Aus diesem skurrilen Werk von Dubillard, das sich durch sprachliche Kreativität und schwarzen Humor auszeichnet und ein leises oder herzhaftes Lachen hervorruft, strömt – manchmal unter dem Lachen verborgen – eine gewisse Besorgnis oder gar Angst angesichts einer unverständlichen und entmenschlichten Welt, die auf den zunächst unvorhersehbaren, der jedoch – trotz des Widerstands des jungen Paares – durch die Perversion von Madame und Monsieur schließlich aus dem Ruder läuft und in einem grausamen Gemetzel gipfelt. Schließlich trifft der Klempner wie ein letzter Retter ein, doch zu spät.

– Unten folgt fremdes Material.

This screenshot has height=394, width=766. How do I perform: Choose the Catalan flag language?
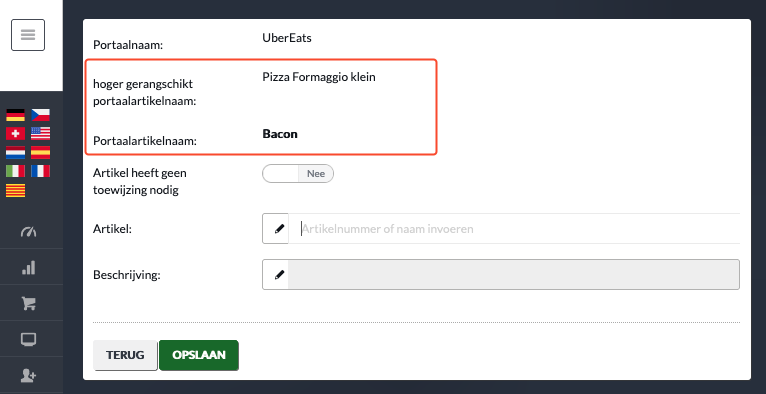(15, 190)
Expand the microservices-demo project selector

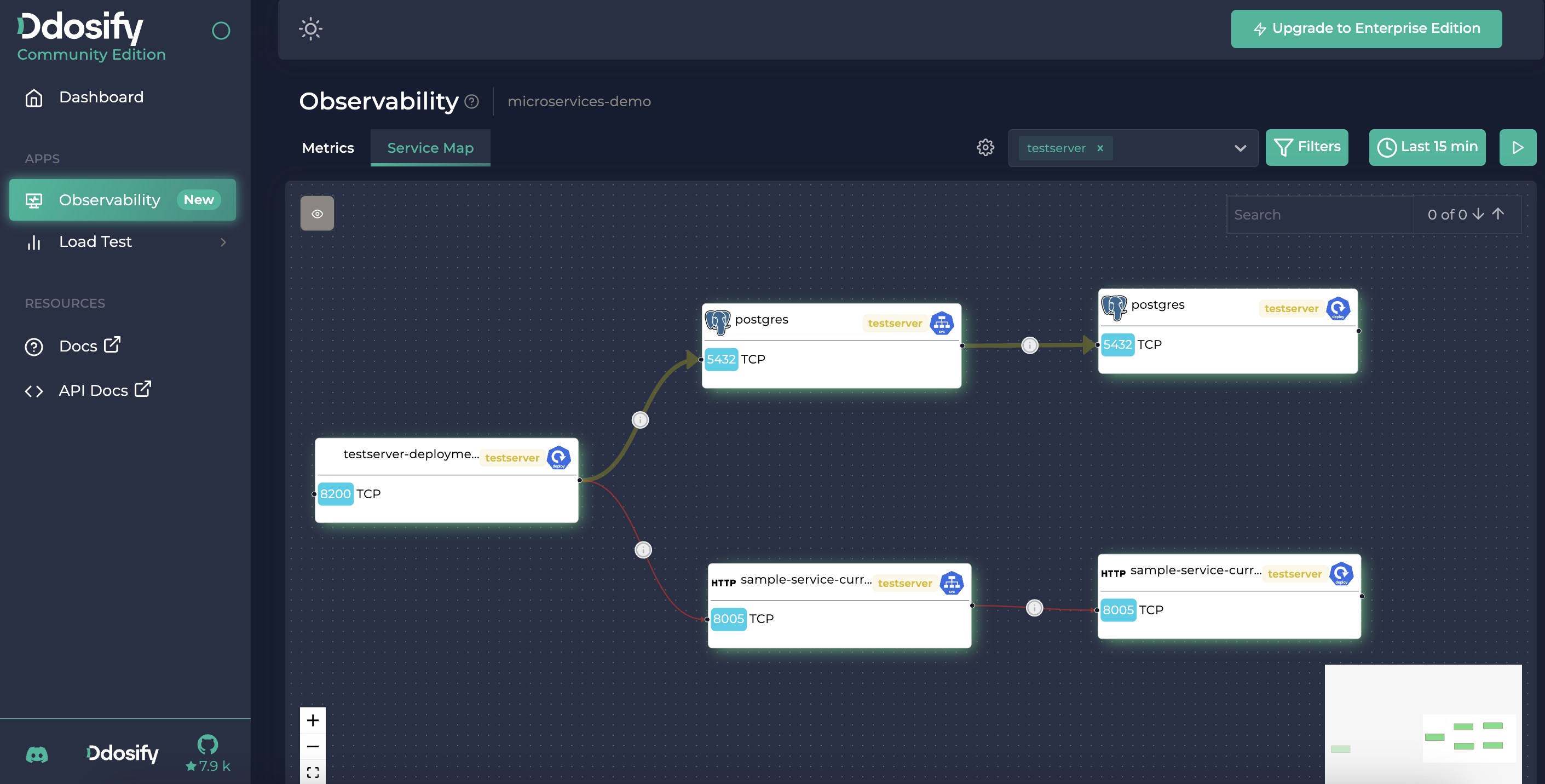point(580,100)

Auch wenn Roland Dubillard sich über alles lustig macht und die Boshaftigkeit der Menschen hervorhebt, hat er die Gabe, in diese unmenschliche und unheilvolle Welt einen Hauch von Poesie, eine gute Portion Humor und Perlen der Menschlichkeit einzuflechten. „Les Crabes“ – ein groteskes Stück, das zum Lachen anregt und zum Nachdenken anregt.